• [Job] Copy every line of the material below word for word, leaving out the pictures.

--- Records for the exercise ---

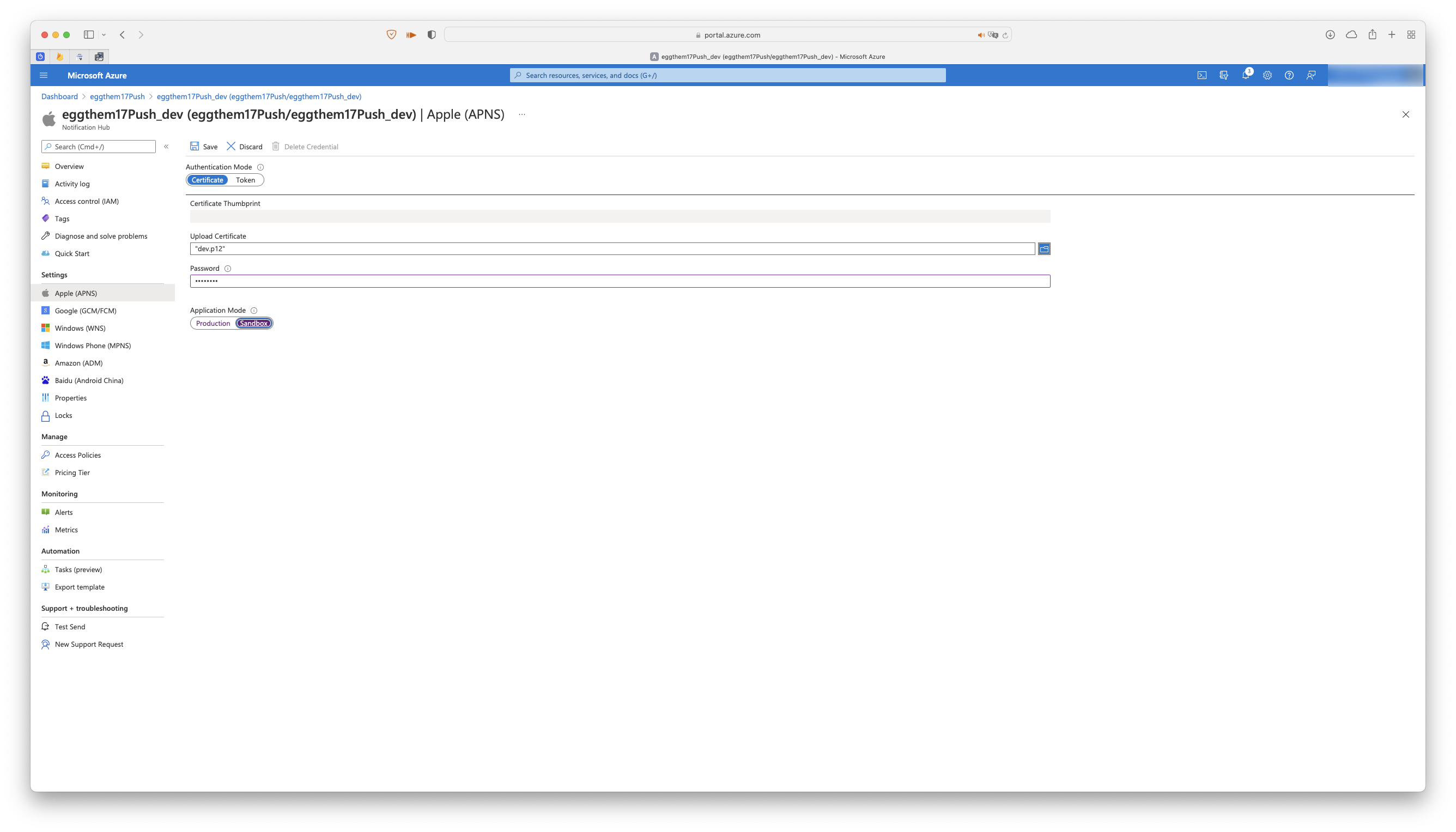The image size is (1456, 832).
Task: Click the Password info tooltip icon
Action: (x=227, y=269)
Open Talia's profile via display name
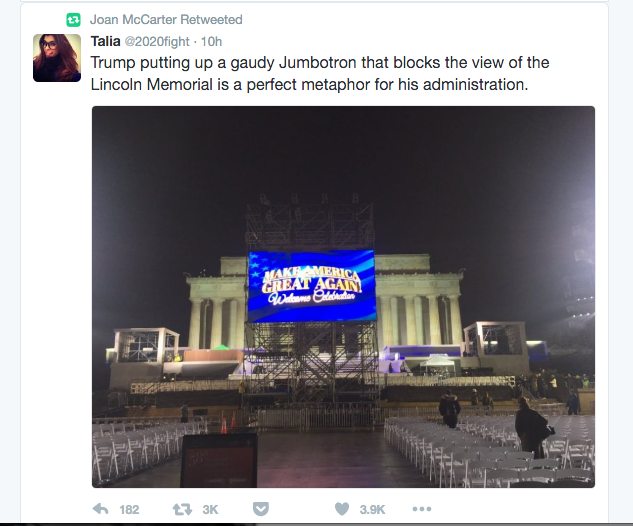Screen dimensions: 633x526 click(106, 41)
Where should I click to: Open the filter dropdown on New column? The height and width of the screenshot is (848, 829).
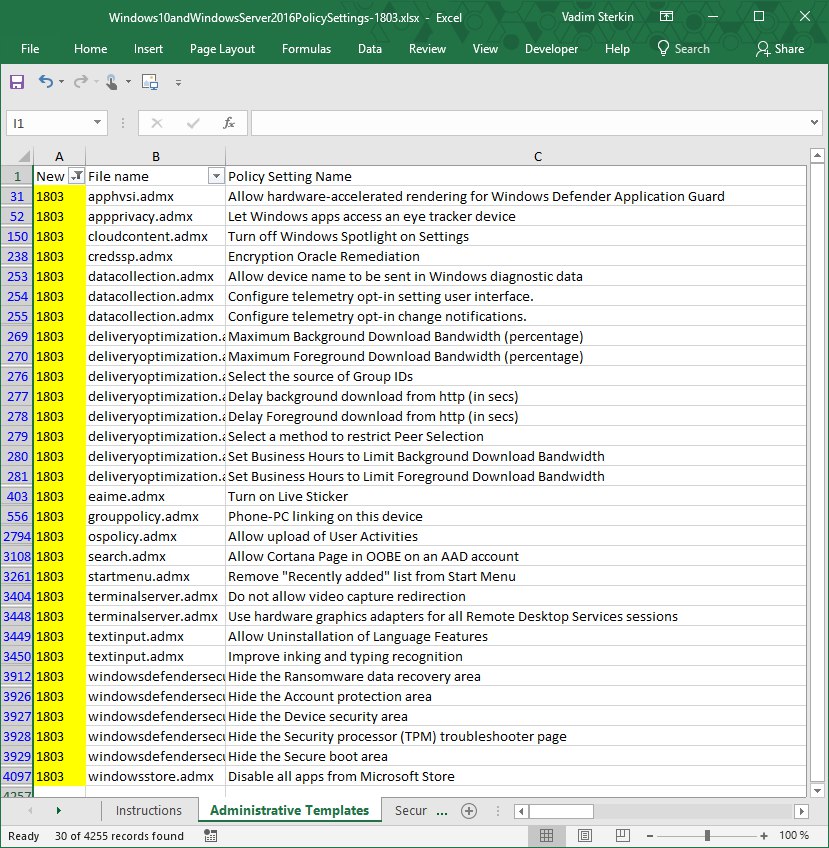(77, 176)
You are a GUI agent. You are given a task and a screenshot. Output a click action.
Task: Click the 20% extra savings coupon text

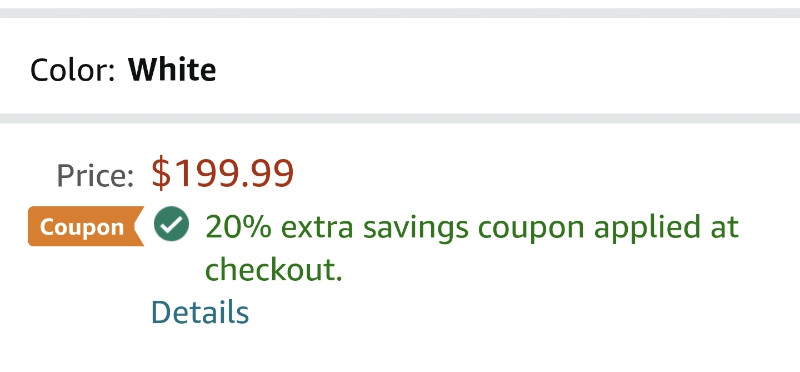pyautogui.click(x=471, y=248)
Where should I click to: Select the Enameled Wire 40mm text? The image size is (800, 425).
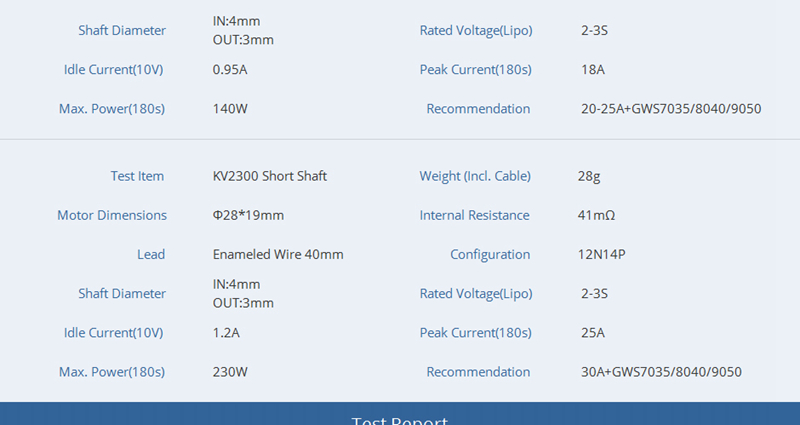[x=278, y=254]
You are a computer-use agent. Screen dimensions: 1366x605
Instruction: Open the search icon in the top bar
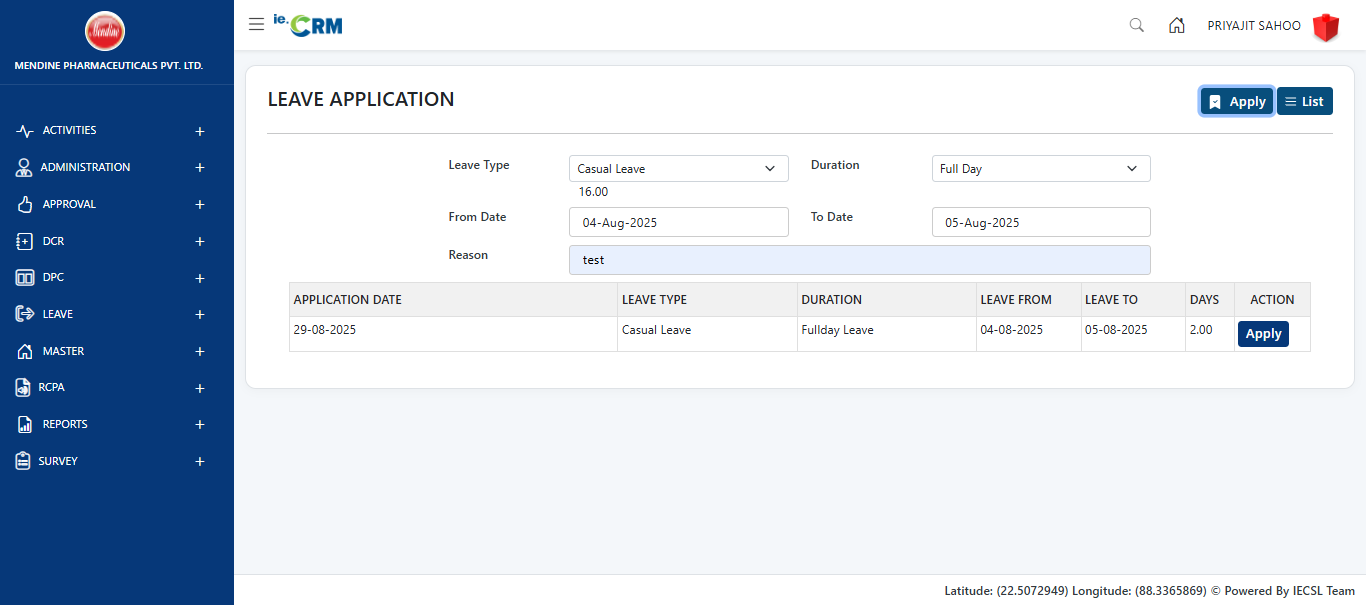(1136, 24)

---

• [Exercise answer]
The image size is (1456, 832).
Task: Click the Password info tooltip icon
Action: (x=227, y=269)
Open Talia's profile via display name
Screen dimensions: 633x526 click(106, 41)
Where should I click to: Open the filter dropdown on New column? The height and width of the screenshot is (848, 829).
(77, 176)
You are a GUI agent. You are given a task and a screenshot. Output a click action.
Task: Click the 20% extra savings coupon text

pyautogui.click(x=471, y=248)
Where should I click to: Select the Enameled Wire 40mm text? The image size is (800, 425).
[x=278, y=254]
You are a computer-use agent. Screen dimensions: 1366x605
Instruction: Open the search icon in the top bar
(1136, 24)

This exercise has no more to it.